Color palettes could also be supported by this, having each color in a palette correspond to a number determined by the above function, the above function now generating numbers instead of specific colors.

DuoDex avatar Jun 06 '14 18:06 DuoDex

@technogeeky I know that the process would only have to be run once. What I was saying was that it is possible to write a function that takes the minimum and maximum altitudes/elevation (I'm not sure what you meant by "minimum altitude per elevation") that were generated by those threads and make coloration decisions based on those for each body, have that be printed to a table and used in the maps via the method you suggested. This also would only have to be run once.

  1. I meant the same graph but with minimum altitude instead of maximum. So minimum altitude vs inclination. I've edited my post to reflect that.
  2. I think we are mostly on the same page about this stuff. My current plans are:
    • for each planetary body
      • for Altimetry:
        • for LO: a ref to a palette of size 2 (or 3) -- [black, white] by default
        • for HI: a ref to a palette of size 6 or 7 or 8 -- by default
        • and sliders to designate:
          • minimum altitude (maybe)?
          • sea level
          • maximum altitude (maybe?)
      • for Biome: a ref to a palette of size by default
      • for Slope: a ref to a palette of size <FIXME: how many?> by default
    • for each resource overlay
      • for two-color resources: a ref to a palette of size 2 by default
      • for three-color resources: a ref to a palette of size 3 by default
  3. However, the only part which I see taking place in a once-off fashion is generating the elevation data. The coloration applied to the elevation should take place in-game, far after the fact.
  4. In fact, for everywhere I said 'a ref' above, I envision the user being able to not only swap between a set of included palettes (I intend to get a big set of them from a website dedicated to mapping palettes), but also to copy those palettes to make new ones (and apply them) or make entirely new ones from scratch -- all in-game.
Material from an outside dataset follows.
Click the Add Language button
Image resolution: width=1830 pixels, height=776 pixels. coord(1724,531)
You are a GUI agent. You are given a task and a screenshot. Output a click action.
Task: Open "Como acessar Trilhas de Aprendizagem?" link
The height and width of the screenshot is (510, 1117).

Now, we the developers are going to have to make some fun choices for defaults (I think we'll try and use a different palette for each planet). But other than that, we should be hands off.
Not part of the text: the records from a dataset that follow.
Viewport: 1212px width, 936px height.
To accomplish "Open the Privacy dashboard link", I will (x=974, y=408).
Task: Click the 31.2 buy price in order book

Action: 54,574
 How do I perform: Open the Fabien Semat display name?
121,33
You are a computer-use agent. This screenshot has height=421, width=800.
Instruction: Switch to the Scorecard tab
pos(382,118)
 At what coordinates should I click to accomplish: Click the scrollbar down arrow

  1. FIXME: I do not know where I want to store this information, however. It seems like it might be the kind of data which should be stored in a plugin-wide .cfg file, instead of in persistent. A user may expect that their preferred coloration settings be present in all of their games, not just one. Or maybe not.

technogeeky avatar Jun 06 '14 20:06 technogeeky

@technogeeky I would store it in the persistent.sfs file as this would simplify mobile saves. (I have a laptop and a BadS desktop and keep my KSP data in the cloud. Having to update my mods AND my saves every time I switch computers would be a massive pain in the ***). You're the dev, your choice.

With the slope data again it should be possible to generate some colors using min/max data. I would suggest a rather large palette size for slope (the more the better, 8-9-10) as slope is far more variable than actual elevation, as evidenced by the Dres canyon.